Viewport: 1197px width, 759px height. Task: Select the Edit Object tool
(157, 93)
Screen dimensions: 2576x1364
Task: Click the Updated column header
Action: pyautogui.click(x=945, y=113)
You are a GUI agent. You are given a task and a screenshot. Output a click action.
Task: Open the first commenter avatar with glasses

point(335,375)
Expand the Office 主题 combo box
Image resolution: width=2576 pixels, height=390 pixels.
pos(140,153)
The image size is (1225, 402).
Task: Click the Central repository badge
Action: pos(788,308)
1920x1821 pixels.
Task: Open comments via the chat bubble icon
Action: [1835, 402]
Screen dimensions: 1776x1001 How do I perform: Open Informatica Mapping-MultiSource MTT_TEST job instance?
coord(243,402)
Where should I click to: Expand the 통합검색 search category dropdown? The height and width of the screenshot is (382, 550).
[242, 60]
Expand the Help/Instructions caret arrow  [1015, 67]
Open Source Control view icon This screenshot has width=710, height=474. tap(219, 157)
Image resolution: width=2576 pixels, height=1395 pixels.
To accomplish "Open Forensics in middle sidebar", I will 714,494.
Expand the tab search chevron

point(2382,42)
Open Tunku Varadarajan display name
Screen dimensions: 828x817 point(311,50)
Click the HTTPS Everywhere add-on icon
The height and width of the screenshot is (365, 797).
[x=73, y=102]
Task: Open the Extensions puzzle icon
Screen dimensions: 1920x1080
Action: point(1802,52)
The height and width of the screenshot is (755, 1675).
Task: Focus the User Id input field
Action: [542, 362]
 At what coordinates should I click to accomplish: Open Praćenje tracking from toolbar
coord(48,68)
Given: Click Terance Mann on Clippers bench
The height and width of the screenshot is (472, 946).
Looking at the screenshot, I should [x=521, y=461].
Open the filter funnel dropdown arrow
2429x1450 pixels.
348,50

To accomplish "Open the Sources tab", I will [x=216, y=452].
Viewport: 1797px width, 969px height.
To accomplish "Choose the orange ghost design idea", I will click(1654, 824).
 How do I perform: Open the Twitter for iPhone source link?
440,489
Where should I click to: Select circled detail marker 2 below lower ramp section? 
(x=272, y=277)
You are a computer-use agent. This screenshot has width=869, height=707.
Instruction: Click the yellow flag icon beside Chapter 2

Aim:
Rewrite every line of the listing above, replacing "dropdown" with "menu" wherever it occurs and keeping everything else unchanged.

Task output:
Viewport: 1197px width, 759px height. Task: Select the Edit Object tool
(157, 93)
Screen dimensions: 2576x1364
Task: Click the Updated column header
Action: pyautogui.click(x=945, y=113)
You are a GUI agent. You are given a task and a screenshot. Output a click action.
Task: Open the first commenter avatar with glasses

point(335,375)
Expand the Office 主题 combo box
Image resolution: width=2576 pixels, height=390 pixels.
pos(140,153)
The image size is (1225, 402).
Task: Click the Central repository badge
Action: pos(788,308)
1920x1821 pixels.
Task: Open comments via the chat bubble icon
Action: [1835, 402]
Screen dimensions: 1776x1001 How do I perform: Open Informatica Mapping-MultiSource MTT_TEST job instance?
coord(243,402)
Where should I click to: Expand the 통합검색 search category menu? The height and width of the screenshot is (382, 550).
[242, 60]
Expand the Help/Instructions caret arrow  [1015, 67]
Open Source Control view icon This screenshot has width=710, height=474. tap(219, 157)
Image resolution: width=2576 pixels, height=1395 pixels.
To accomplish "Open Forensics in middle sidebar", I will 714,494.
Expand the tab search chevron

point(2382,42)
Open Tunku Varadarajan display name
Screen dimensions: 828x817 point(311,50)
Click the HTTPS Everywhere add-on icon
The height and width of the screenshot is (365, 797).
[x=73, y=102]
Task: Open the Extensions puzzle icon
Screen dimensions: 1920x1080
Action: point(1802,52)
The height and width of the screenshot is (755, 1675).
Task: Focus the User Id input field
Action: [542, 362]
 At what coordinates should I click to accomplish: Open Praćenje tracking from toolbar
coord(48,68)
Given: Click Terance Mann on Clippers bench
The height and width of the screenshot is (472, 946).
Looking at the screenshot, I should [x=521, y=461].
Open the filter funnel menu arrow
2429x1450 pixels.
348,50

To accomplish "Open the Sources tab", I will [x=216, y=452].
Viewport: 1797px width, 969px height.
To accomplish "Choose the orange ghost design idea", I will click(1654, 824).
 How do I perform: Open the Twitter for iPhone source link?
440,489
Where should I click to: Select circled detail marker 2 below lower ramp section? 
(x=272, y=277)
You are a computer-use agent. This screenshot has width=869, height=707.
Instruction: Click the yellow flag icon beside Chapter 2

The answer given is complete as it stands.